Comment 10 Rui Matos 2016-03-02 20:43:47 UTC
(In reply to Jasper St. Pierre from comment #5)
> Input events need to be processed with a higher priority than protocol
> events. I don't know if it will fix this bug, but it's the correct thing to
> do.

Yeah, we're not doing that unfortunately. We have several event sources in our main loop:

a) libinput's fd in clutter's evdev backend
b) mutter's X frontend fd (which actually is from gdk's x11 backend)
c) mutter's wayland frontend fd
d) cogl's kms winsys fd which process drm page flips
e) random glib timeouts
f) clutter's master clock

clutter's master clock uses G_PRIORITY_HIGH_IDLE + 50 and all others use G_PRIORITY_DEFAULT. The problem is that our input event processing happens from within clutter's master clock dispatch function which given its lower priority means that it won't run as long as there are events on any other source which explains the behavior reported here.

Note that event reading from libinput just queues events into the clutter stage which wakes the main loop and thus causes the master clock source to dispatch only indirectly.

One thing we could do is process clutter input events directly from the evdev backend. But I'm not sure if clutter's internals would break due to that. Emmanuele?
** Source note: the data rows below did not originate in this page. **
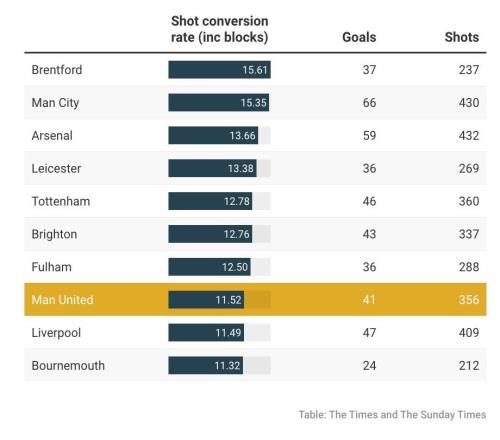Click Fulham's 12.50 conversion bar

tap(209, 267)
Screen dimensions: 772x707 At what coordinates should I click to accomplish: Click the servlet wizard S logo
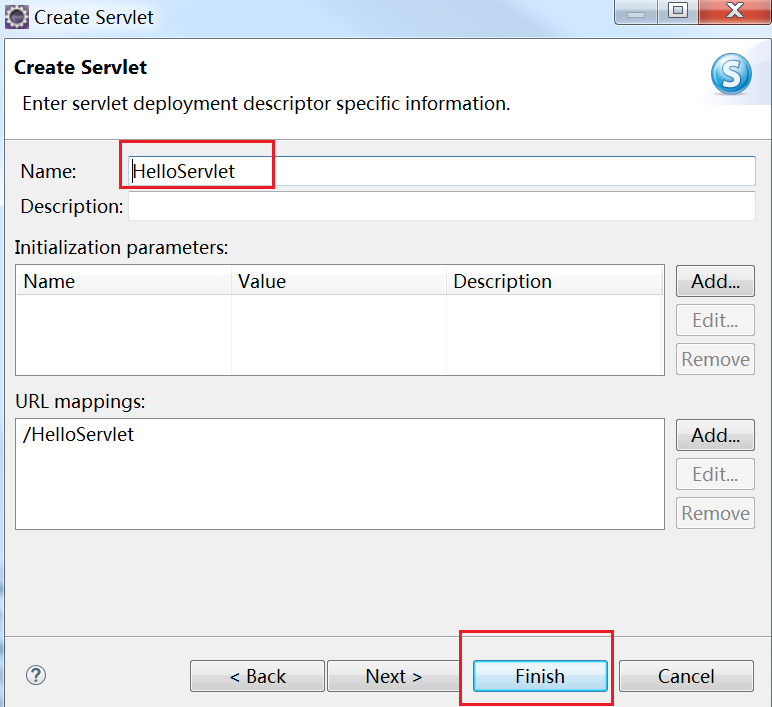point(730,73)
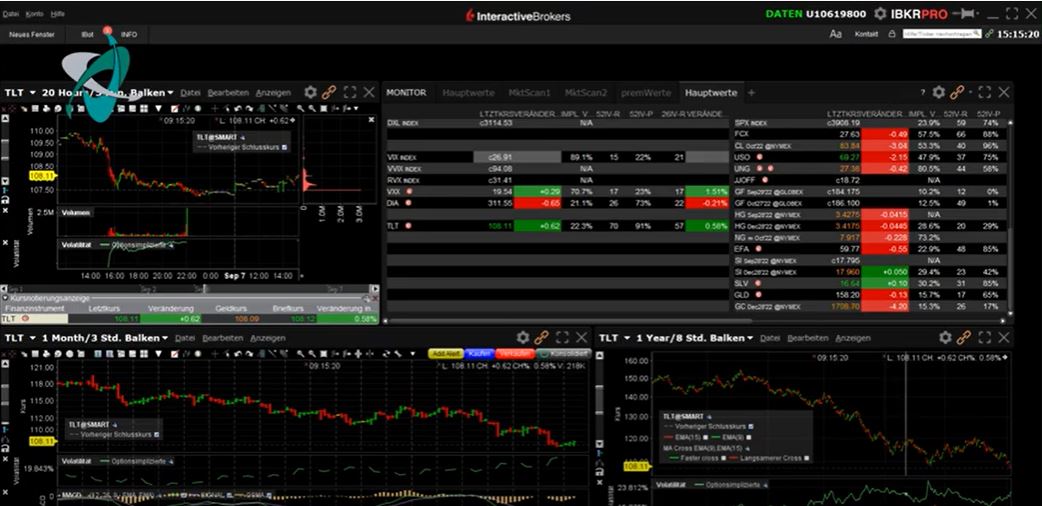Click the font size Aa icon

(x=836, y=33)
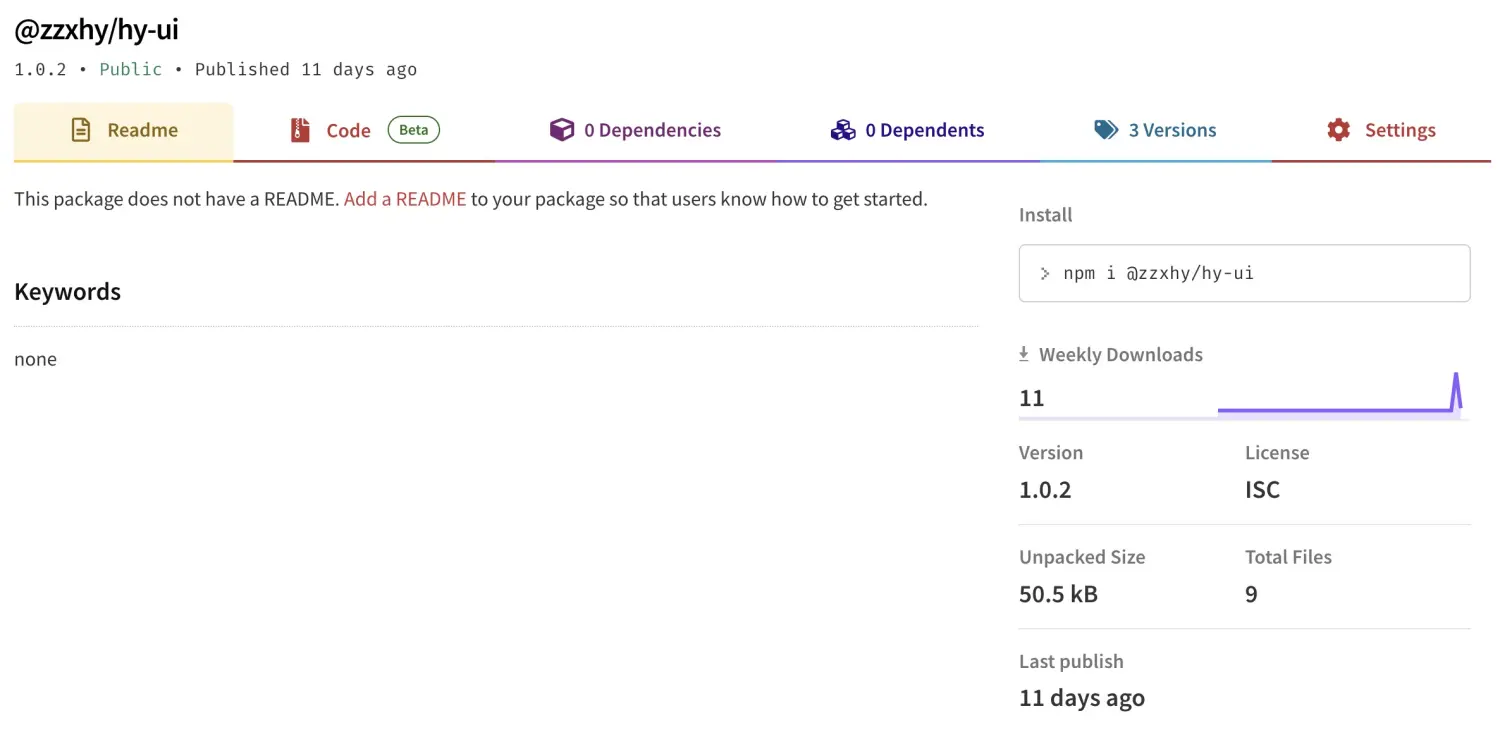Click the @zzxhy/hy-ui package title
1500x730 pixels.
point(96,30)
Another option is of course to leave this unfixed until we merge clutter?
Comment 11 Ray Strode [halfline] 2016-03-07 16:16:04 UTC
some pared down discussion from irc:

<ofourdan> I meant Shell.util_get_content_for_window_actor() in js/ui/windowManager.js
<rtcm_> that's to get a snapshot of the window for the (un)fullscreen animation
<ofourdan> yeap
<rtcm_> the animation is basically a fade out of the window as it was before resize and a fade in of the current window's contents
<halfline> meta_shaped_texture_get_image seems a bit suspect
<halfline> it reads the texture into a cairo image surface and then does compositing with cairo 
<halfline> it looks like it was originally added to implement screenshots
<halfline> using cairo for somethign that's going to get thrown in a png makes sense
<rtcm_> I'm sure this isn't optimal. as halfline points out, the shell is re-using code that was originally meant for screenshots
<ebassi> halfline: Looking at the code, I'm suspecting the reason why it goes through cairo is because of the texture mask on top for shaped windows
<ebassi> halfline: We could create a new multi-texturing pipeline content, though
<ebassi> It does; and when drawing it does multi-texturing to blend the texture and mask together
<ebassi> So it should be possible to just extract the same thing into an object and paint it again, instead of doing GPU → CPU → GPU
<halfline> though we'll want to keep the -> cairo for screenshots
<ebassi> halfline: Sure, that has to stay there 
<ebassi> halfline: I started looking at it, but I have been busy
<halfline> okay
<ebassi> halfline: The idea was to add a MetaWindowContent that would be used by the window actor to paint itself
<ebassi> halfline: Then the code that currently returns a ClutterCanvas would return that content object
<ebassi> halfline: Which can be used by the animation, and avoid the read-back
Comment 12 Olivier Fourdan 2016-10-13 09:25:39 UTC
FWIW in Wayland, this issue is mitigated in both gtk+ and Xwayland with the following patches:

 - gtk+: https://git.gnome.org/browse/gtk+/commit/?id=b52818
 - Xwayland: https://cgit.freedesktop.org/xorg/xserver/commit/?id=88e981e
Comment 13 Jan Niklas Hasse (Account disabled) 2017-09-18 09:51:51 UTC
I think I'm running into this with Firefox.
Comment 14 GNOME Infrastructure Team 2021-07-05 13:51:54 UTC
GNOME is going to shut down bugzilla.gnome.org in favor of gitlab.gnome.org.
As part of that, we are mass-closing older open tickets in bugzilla.gnome.org
which have not seen updates for a longer time (resources are unfortunately
quite limited so not every ticket can get handled).

If you can still reproduce the situation described in this ticket in a recent
and supported software version, then please follow
  https://wiki.gnome.org/GettingInTouch/BugReportingGuidelines
and create a new ticket at
  https://gitlab.gnome.org/GNOME/mutter/-/issues/

Thank you for your understanding and your help.